Sunday, November 8, 2015

Syncopated Rhythm

Syncopated Rhythm
This summer (July 22 actually) I wrote a post about a Call for Entry that interests me, quoted below:
"For the group exhibition Poésie muette / Poetry Unspoken, artists are invited to create a work inspired by a piece of literature. Text in all its iterations - a passage from a novel, a poem, a quotation, an extract from a journal article, or simply a word - is to be translated into images that are both creative and expressive. The participants are asked to explore the visual possibilities suggested by the text in the most creative way possible. This is not about imitating literature by being limited to simple narration but, instead, to interpret the text in the proper language of the visual arts. The words should be transposed and appropriated by the artist in order to express what the text suggests to him/her - its rhythm, its tone, and even its physicality (for example: the texture and quality of the paper, the colour of the ink, the shape of the letters or paragraphs)."

How do I "package" this new Cityscape so that it not only meets the requirements of the Call for Entry, but has a little unexpected friction between the image and the quote that accompanies it?  I haven't quite nailed it, but I have a few weeks before the deadline to think this through.

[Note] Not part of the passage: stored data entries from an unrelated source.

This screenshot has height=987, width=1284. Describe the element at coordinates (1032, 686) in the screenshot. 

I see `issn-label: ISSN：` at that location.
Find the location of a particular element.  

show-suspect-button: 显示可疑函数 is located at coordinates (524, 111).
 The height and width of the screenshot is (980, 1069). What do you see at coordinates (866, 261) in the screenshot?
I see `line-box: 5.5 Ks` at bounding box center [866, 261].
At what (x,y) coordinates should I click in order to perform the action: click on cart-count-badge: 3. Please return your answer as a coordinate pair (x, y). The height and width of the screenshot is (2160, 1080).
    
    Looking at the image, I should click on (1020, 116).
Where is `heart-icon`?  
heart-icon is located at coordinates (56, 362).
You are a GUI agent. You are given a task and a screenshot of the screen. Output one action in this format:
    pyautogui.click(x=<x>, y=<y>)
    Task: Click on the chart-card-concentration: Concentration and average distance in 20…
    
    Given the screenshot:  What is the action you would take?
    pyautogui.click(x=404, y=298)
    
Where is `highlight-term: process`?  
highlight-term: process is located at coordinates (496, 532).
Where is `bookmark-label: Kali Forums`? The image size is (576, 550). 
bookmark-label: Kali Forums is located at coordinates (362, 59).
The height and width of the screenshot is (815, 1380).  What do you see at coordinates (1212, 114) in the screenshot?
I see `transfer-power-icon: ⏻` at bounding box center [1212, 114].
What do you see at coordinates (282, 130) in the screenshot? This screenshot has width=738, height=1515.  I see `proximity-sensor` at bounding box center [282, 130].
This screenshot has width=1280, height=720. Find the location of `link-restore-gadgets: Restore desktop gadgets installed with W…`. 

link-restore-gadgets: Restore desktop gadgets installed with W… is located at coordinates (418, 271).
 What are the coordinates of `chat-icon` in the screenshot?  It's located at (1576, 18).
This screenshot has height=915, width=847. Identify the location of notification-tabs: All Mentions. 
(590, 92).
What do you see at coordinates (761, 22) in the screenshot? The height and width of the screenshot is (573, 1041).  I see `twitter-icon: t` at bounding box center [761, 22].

Here is the quote I propose as my inspiration, from Italo Calvino's "Invisible Cities":
"[The city's] secret lies in the way your gaze runs over patterns following one another as in a musical score where not one can be altered or displaced".
The placement of the windows on the buildings' facades reminds me of notes on a musical score, and the small window panes suggest a rhythm to me. The antennae are like the sharps and flats, and the sets of parallel lines are the chords of the music. Or, from the same book,
"The city, however, does not tell its past, but contains it like the lines of a hand, written in the corners of the streets, the gratings of the windows, the banisters of the steps."
Thoughts?

Of course, as with all calls for entry, there is no guarantee the work will be accepted. So much depends on reading the minds of those who set the parameters, the appeal of the other entries, and the concerns of hanging a cohesive yet varied show.